Furthermore, we performed K-M survival analysis and time-dependent ROC analysis to accurately assess the predictive performance of the prognostic signature in different datasets. As illustrated in Figure 5D, a total of 65 OSCC patients in testing set were separated into a high-risk group (n = 31) and a low-risk group (n = 34), and patients in high-risk group had a significantly worse OS compared to those in low-risk group (log-rank p = 6.558 × 10−4). Following that, the prognostic signature also demonstrated a favorable predictive power for 1-, 3-, and 5-year survival in testing set, with AUC values of 0.726, 0.781, and 0.781, respectively (Figure 5G). Additionally, a total of 96 patients in GSE41613 were divided into a high-risk group (n = 69) and a low-risk group (n = 27) (Figure 5E). A total of 68 patients in GSE42743 were also divided into a high-risk group (n = 28) and a low-risk group (n = 40) (Figure 5F).
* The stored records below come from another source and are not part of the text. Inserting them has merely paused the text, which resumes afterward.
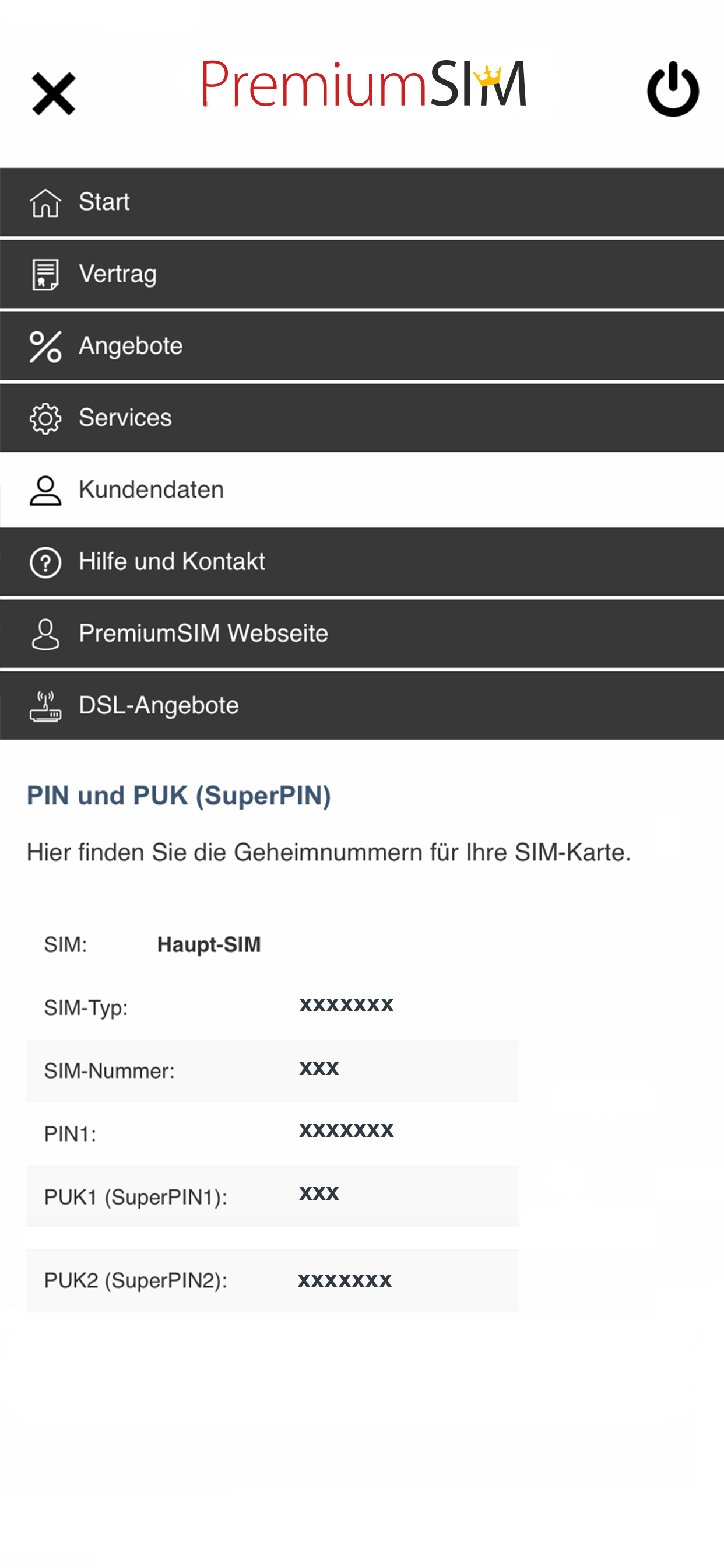Image resolution: width=724 pixels, height=1568 pixels.
Task: Open Kundendaten menu entry
Action: tap(152, 489)
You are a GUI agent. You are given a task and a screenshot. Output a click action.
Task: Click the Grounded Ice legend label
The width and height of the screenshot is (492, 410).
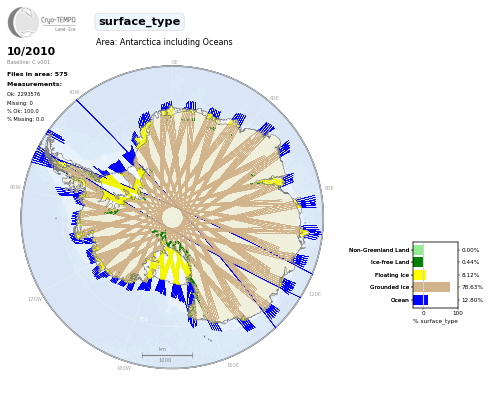tap(389, 287)
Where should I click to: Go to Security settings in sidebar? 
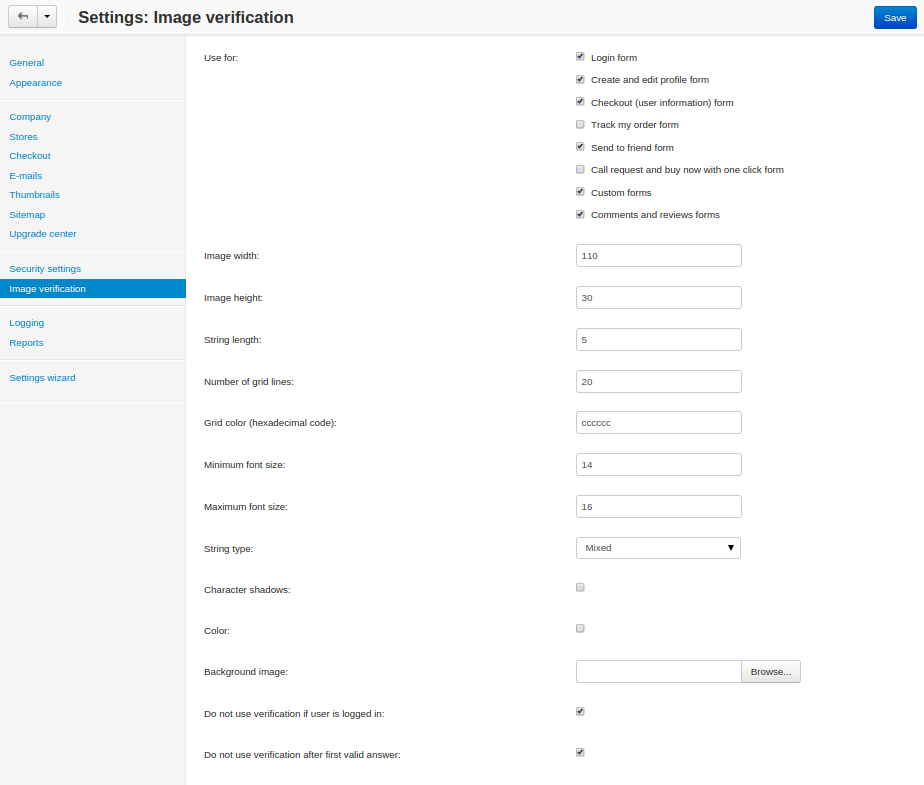(x=45, y=269)
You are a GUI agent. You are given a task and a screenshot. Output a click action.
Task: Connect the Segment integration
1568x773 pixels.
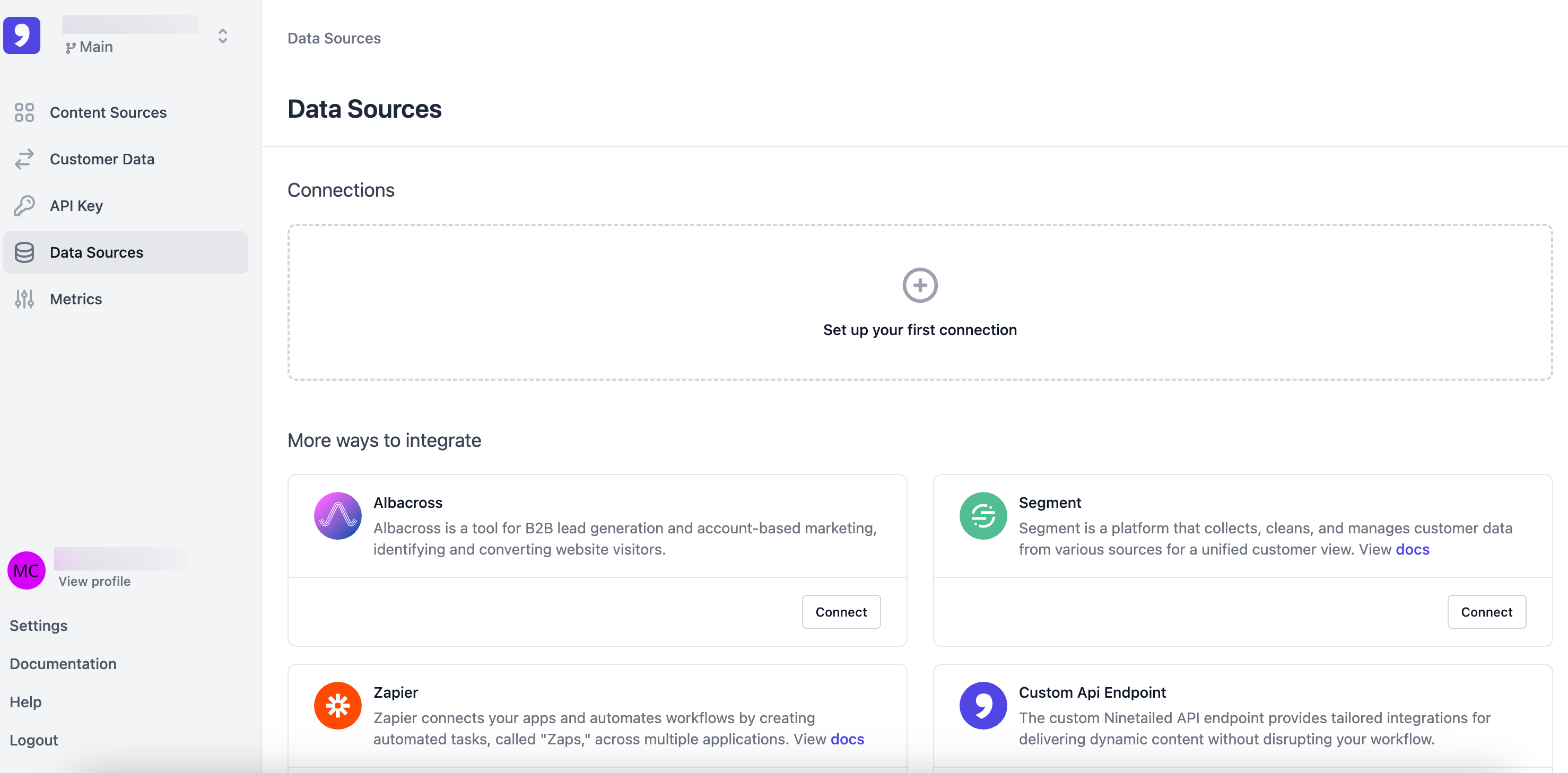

The K-M curves indicated that the OS of patients in high-risk group was significantly worse than those in low-risk group in both two external validation sets (log-rank p = 2.703 × 10−2 for GSE41613 set and log-rank p = 4.682×10−2 for GSE42743 set). Moreover, the AUC values of the ROC curves for 1-, 3-, and 5-year survival in GSE41613 set were 0.673, 0.638, and 0.646, respectively (Figure 5H) and in GSE42743 set, the AUC values for 1-, 3-, and 5-year survival were 0.619, 0.610, and 0.692, respectively (Figure 5I). Collectively, our results proved that the 13-ARGs prognostic signature was predictive of survival in OSCC patients both in internal and external validation sets.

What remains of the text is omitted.